## MATERIAL FOR THIS EXERCISE
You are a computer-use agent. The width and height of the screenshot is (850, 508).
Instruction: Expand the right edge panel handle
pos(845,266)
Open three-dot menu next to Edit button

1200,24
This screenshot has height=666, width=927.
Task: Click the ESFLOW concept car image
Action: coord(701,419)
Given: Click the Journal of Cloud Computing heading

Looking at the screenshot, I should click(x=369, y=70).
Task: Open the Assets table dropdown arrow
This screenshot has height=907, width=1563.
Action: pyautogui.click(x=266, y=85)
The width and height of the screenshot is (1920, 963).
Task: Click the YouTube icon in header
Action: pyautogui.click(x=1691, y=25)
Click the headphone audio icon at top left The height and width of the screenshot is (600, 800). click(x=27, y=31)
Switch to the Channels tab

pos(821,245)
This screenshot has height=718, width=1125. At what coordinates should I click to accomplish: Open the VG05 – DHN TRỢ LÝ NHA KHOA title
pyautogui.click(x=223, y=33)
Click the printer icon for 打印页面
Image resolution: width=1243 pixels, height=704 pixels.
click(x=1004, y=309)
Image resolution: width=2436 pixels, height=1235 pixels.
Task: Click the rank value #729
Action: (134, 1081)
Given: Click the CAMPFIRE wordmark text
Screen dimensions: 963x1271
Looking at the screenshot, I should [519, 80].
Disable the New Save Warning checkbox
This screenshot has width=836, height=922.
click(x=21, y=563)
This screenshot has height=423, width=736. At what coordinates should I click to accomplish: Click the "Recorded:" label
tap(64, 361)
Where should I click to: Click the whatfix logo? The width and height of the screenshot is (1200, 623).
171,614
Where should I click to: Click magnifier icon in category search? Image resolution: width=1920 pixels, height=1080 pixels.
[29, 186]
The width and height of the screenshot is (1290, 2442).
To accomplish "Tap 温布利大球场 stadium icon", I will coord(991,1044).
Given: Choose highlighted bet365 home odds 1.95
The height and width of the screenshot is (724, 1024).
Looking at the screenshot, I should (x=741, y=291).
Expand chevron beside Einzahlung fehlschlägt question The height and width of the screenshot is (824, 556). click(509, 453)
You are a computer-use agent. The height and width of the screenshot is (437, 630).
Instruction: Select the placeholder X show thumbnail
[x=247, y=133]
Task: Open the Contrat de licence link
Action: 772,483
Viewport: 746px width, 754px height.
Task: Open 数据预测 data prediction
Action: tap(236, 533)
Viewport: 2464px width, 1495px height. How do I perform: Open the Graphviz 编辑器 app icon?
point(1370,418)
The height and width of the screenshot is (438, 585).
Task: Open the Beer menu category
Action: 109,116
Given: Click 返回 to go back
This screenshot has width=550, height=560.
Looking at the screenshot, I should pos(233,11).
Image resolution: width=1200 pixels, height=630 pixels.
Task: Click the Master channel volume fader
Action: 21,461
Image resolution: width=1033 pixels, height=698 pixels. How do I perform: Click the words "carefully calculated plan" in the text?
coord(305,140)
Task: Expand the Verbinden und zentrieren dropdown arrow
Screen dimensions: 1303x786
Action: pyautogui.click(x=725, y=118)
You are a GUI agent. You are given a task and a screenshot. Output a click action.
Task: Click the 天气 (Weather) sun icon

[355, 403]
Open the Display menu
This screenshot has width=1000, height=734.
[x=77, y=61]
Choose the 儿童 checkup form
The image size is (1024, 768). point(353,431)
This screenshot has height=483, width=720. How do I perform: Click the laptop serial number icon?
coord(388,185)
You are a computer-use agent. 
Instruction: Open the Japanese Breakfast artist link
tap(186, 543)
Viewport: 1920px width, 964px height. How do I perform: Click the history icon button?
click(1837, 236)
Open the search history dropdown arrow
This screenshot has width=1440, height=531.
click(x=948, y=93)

## EXERCISE DESCRIPTION
Repeat every line of the material above word for word.

## ANSWER TO THE TASK
You are a computer-use agent. The width and height of the screenshot is (850, 508).
Instruction: Expand the right edge panel handle
pos(845,266)
Open three-dot menu next to Edit button

1200,24
This screenshot has height=666, width=927.
Task: Click the ESFLOW concept car image
Action: coord(701,419)
Given: Click the Journal of Cloud Computing heading

Looking at the screenshot, I should click(x=369, y=70).
Task: Open the Assets table dropdown arrow
This screenshot has height=907, width=1563.
Action: pyautogui.click(x=266, y=85)
The width and height of the screenshot is (1920, 963).
Task: Click the YouTube icon in header
Action: pyautogui.click(x=1691, y=25)
Click the headphone audio icon at top left The height and width of the screenshot is (600, 800). click(x=27, y=31)
Switch to the Channels tab

pos(821,245)
This screenshot has height=718, width=1125. At what coordinates should I click to accomplish: Open the VG05 – DHN TRỢ LÝ NHA KHOA title
pyautogui.click(x=223, y=33)
Click the printer icon for 打印页面
Image resolution: width=1243 pixels, height=704 pixels.
click(x=1004, y=309)
Image resolution: width=2436 pixels, height=1235 pixels.
Task: Click the rank value #729
Action: (134, 1081)
Given: Click the CAMPFIRE wordmark text
Screen dimensions: 963x1271
Looking at the screenshot, I should [519, 80].
Disable the New Save Warning checkbox
This screenshot has width=836, height=922.
click(x=21, y=563)
This screenshot has height=423, width=736. At what coordinates should I click to accomplish: Click the "Recorded:" label
tap(64, 361)
Where should I click to: Click the whatfix logo? The width and height of the screenshot is (1200, 623).
171,614
Where should I click to: Click magnifier icon in category search? Image resolution: width=1920 pixels, height=1080 pixels.
[29, 186]
The width and height of the screenshot is (1290, 2442).
To accomplish "Tap 温布利大球场 stadium icon", I will coord(991,1044).
Given: Choose highlighted bet365 home odds 1.95
The height and width of the screenshot is (724, 1024).
Looking at the screenshot, I should (x=741, y=291).
Expand chevron beside Einzahlung fehlschlägt question The height and width of the screenshot is (824, 556). click(509, 453)
You are a computer-use agent. The height and width of the screenshot is (437, 630).
Instruction: Select the placeholder X show thumbnail
[x=247, y=133]
Task: Open the Contrat de licence link
Action: 772,483
Viewport: 746px width, 754px height.
Task: Open 数据预测 data prediction
Action: tap(236, 533)
Viewport: 2464px width, 1495px height. How do I perform: Open the Graphviz 编辑器 app icon?
point(1370,418)
The height and width of the screenshot is (438, 585).
Task: Open the Beer menu category
Action: 109,116
Given: Click 返回 to go back
This screenshot has width=550, height=560.
Looking at the screenshot, I should pos(233,11).
Image resolution: width=1200 pixels, height=630 pixels.
Task: Click the Master channel volume fader
Action: 21,461
Image resolution: width=1033 pixels, height=698 pixels. How do I perform: Click the words "carefully calculated plan" in the text?
coord(305,140)
Task: Expand the Verbinden und zentrieren dropdown arrow
Screen dimensions: 1303x786
Action: pyautogui.click(x=725, y=118)
You are a GUI agent. You are given a task and a screenshot. Output a click action.
Task: Click the 天气 (Weather) sun icon

[355, 403]
Open the Display menu
This screenshot has width=1000, height=734.
[x=77, y=61]
Choose the 儿童 checkup form
The image size is (1024, 768). point(353,431)
This screenshot has height=483, width=720. How do I perform: Click the laptop serial number icon?
coord(388,185)
You are a computer-use agent. 
Instruction: Open the Japanese Breakfast artist link
tap(186, 543)
Viewport: 1920px width, 964px height. How do I perform: Click the history icon button?
click(1837, 236)
Open the search history dropdown arrow
This screenshot has width=1440, height=531.
click(x=948, y=93)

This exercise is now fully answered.